The issue is being tested in Oregon, where the DEA can access the Prescription Drug Monitor Program with only an “administrative subpoena” that doesn’t require that the agency show it has probable cause to believe that a crime has been committed.

In 2012, the state sued the DEA, and a U.S. District Court backed the state in 2014, ruling the data is protected under the Fourth Amendment’s protection against unlawful searches and seizures.

The DEA has appealed the ruling to the U.S. Ninth Circuit Court of Appeals in San Francisco.

Two of the five individual plaintiffs are transgender and take prescription hormone drugs covered by Oregon’s prescription monitoring law.

The American Civil Liberties Union is challenging the DEA’s claim.

“The ACLU and the ACLU of Oregon represent a group of Oregon patients and a physician who are concerned about the impact on medical privacy and the doctor-patient relationship if federal law enforcement were permitted to access prescription records without demonstrating probable cause to a neutral judge,” the ACLU says on its website.

The Obama administration argues that because records have already been submitted to a third party (Oregon’s program), patients no longer have privacy.
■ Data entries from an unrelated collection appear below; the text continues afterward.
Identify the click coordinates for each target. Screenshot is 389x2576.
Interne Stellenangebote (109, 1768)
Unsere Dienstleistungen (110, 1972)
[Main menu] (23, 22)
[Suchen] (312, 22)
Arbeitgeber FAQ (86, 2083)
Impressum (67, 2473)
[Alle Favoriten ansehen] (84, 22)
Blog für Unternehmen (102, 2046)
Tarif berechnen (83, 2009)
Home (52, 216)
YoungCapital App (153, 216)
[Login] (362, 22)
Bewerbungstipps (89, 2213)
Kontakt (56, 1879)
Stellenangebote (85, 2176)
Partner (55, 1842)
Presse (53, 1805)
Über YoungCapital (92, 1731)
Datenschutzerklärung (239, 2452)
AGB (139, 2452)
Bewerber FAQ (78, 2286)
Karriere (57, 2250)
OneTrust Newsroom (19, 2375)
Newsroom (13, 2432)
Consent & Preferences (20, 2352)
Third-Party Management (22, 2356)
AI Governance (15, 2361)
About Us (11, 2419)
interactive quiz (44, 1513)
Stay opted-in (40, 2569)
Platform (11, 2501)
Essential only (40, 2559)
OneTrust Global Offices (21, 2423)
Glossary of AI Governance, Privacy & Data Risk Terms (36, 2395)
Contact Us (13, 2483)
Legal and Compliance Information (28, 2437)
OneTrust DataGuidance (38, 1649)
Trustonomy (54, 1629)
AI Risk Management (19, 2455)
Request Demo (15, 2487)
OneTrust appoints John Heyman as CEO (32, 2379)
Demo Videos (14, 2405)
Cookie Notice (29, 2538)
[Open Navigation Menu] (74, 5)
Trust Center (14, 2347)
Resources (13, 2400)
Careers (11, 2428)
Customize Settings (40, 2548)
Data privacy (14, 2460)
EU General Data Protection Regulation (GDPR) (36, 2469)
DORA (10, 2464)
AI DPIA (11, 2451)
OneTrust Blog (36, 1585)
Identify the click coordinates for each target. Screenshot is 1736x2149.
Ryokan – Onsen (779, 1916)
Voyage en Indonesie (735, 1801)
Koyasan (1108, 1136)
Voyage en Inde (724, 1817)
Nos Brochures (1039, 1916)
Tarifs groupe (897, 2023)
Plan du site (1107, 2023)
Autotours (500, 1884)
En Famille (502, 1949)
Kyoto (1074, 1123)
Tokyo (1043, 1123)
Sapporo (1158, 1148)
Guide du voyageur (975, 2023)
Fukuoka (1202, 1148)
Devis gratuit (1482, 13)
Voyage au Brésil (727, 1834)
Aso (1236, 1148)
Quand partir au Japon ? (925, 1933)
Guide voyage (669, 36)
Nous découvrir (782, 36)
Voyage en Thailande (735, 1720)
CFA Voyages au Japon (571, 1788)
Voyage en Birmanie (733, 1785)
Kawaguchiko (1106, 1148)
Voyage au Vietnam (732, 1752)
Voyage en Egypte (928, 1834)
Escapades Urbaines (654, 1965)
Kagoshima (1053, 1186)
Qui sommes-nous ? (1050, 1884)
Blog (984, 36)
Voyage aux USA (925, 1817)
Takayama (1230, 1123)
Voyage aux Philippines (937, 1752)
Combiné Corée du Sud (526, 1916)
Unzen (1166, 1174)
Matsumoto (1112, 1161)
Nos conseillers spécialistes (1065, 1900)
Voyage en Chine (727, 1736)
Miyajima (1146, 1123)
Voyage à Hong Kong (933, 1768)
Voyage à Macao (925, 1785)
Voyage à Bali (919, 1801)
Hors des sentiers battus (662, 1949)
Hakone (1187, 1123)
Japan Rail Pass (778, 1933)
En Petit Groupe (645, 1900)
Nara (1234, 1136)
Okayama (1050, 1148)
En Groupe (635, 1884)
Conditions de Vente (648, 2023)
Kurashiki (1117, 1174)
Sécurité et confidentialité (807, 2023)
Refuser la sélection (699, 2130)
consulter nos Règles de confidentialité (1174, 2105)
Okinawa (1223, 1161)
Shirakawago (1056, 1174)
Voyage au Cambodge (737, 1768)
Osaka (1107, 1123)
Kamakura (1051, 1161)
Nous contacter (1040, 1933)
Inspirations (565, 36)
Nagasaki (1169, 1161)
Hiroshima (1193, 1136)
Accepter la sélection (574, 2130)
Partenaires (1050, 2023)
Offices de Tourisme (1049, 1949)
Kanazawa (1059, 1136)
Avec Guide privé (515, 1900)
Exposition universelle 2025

The federal government is making it easier for states to shared information through a Department of Justice’s software platform. So far, 32 states share their data through a National Association of Boards of Pharmacy program.

In Utah, the Cottonwood Heights Police Department used its unrestricted access to the state’s program to look at private records of 500 emergency personnel without a warrant.

Marlon Jones, an assistant fire chief for Utah’s Unified Fire Authority, was arrested as part of a dragnet after someone stole morphine from an ambulance in 2012.

Jones and another firefighter and a paramedic were arrested on suspicion of prescription fraud.

“I got a call at work from the police chief, who I know and work with,” Jones testified before a state senate committee last year.

“He said ‘We think you have a problem, you’re taking too many medications. We need to make sure you’re no longer a threat to the community or yourself. So we’re doing this to help you.'”

Jones, who was taking legal painkillers after a double knee replacement, was charged with 14 felony counts, but they all later were dropped.

The state Legislature immediately passed legislation that required police agencies to get a warrant to access the records.

Before the law, the Utah legislative auditor general found that police checked the database 2,851 times. In the six months since the law was passed requiring a warrant to do a search, there were just 71 queries.

At least eight states have similar requirements that law enforcement officers show probable cause and get a warrant to search the database, according to Utah’s audit.